The library was dim and barely lit in the evening, most of the glow coming from open windows and the few candles out, flickering orange on the walls. Caranthir slipped through the door silently, heading to the bookshelf he would always head to by now. Shockingly, it was filled with history books. Most pertained to the Second Age and the early Third, books he, for now, was not looking for.

Probably out of luck he came across an account of the War of Wrath, written by some Sindarin scholar he didn't have the time to recognize. Instead of Tengwar it had been written with Daeron's runes, an interesting tool for a diary. It was so much easier to use the Fëanorian text on paper.

Mostly, the book concerned the tragedies of the war, rather than the Valar in all their ultimate glory. There were records of how the rising waters had utterly slaughtered the surviving elves and mortals, something he had not heard of earlier. He closed the thing and slipped it back in its spot.
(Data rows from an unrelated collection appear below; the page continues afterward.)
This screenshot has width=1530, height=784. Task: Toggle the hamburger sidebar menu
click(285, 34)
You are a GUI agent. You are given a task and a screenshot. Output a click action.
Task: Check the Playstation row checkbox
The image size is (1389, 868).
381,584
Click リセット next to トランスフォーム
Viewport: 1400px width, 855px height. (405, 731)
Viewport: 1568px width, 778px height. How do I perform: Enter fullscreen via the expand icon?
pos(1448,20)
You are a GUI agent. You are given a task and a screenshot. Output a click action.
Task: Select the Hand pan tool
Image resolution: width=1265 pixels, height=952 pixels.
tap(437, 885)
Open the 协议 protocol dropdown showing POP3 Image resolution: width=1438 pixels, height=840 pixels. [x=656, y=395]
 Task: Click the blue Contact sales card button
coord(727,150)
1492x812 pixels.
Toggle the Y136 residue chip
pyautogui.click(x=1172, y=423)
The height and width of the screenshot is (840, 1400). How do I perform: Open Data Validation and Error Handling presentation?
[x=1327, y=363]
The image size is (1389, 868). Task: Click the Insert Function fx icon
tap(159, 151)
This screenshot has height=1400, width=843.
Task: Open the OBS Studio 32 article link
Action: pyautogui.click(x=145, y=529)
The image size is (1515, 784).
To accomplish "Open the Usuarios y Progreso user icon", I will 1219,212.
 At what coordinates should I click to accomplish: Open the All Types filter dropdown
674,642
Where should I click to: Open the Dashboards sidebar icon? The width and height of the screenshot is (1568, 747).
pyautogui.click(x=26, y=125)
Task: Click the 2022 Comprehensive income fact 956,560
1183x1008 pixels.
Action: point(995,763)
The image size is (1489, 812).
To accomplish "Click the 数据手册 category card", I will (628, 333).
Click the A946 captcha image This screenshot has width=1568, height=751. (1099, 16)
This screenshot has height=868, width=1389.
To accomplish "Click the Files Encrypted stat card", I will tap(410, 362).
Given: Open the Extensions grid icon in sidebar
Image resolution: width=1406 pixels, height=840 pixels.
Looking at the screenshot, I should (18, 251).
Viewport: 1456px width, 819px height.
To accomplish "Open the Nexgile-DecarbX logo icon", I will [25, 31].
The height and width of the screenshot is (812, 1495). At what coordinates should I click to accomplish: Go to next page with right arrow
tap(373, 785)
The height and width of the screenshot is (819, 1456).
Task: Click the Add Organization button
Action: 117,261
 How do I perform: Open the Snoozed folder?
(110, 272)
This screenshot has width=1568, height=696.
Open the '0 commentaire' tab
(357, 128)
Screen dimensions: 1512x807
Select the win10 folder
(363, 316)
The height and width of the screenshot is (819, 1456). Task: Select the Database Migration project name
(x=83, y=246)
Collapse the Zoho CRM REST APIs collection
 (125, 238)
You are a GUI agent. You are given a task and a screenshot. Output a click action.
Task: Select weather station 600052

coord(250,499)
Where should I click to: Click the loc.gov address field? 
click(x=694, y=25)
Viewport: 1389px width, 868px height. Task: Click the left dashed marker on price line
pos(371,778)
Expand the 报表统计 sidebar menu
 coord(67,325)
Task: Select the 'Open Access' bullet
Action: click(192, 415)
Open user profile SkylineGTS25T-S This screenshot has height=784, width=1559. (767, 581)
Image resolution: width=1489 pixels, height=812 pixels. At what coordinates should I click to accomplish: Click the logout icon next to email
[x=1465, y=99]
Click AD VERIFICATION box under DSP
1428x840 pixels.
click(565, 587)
Eärendil . . . Despite it being the very house of Elrond, there was little to nothing on Eärendil. Pathetic. Caranthir found more than he would ever want to learn of the War of Wrath and Númenor, even a record of some king Eärnil of the Second Age, but elsewhere there was nothing. Caranthir slapped his current book closed. It didn't matter, he still had plenty of time here.

A meeting was called a few days from then, in "recognition of the reforging of Narsil." Aragorn was presented the sword Caranthir reforged, and as he held it high sunlight glanced like fire over the surface. With this he renamed it Andúril, "flame of the West." Elladan smirked and said the name was 'too artistic.'

"That is a good sword," said Glorfindel to Caranthir, eyeing Andúril where Aragorn had it sheathed. "A fine job indeed."

Caranthir huffed. He was quite unwilling to admit how Curvo and his father could easily make better works -- he couldn't believe he'd even finished it.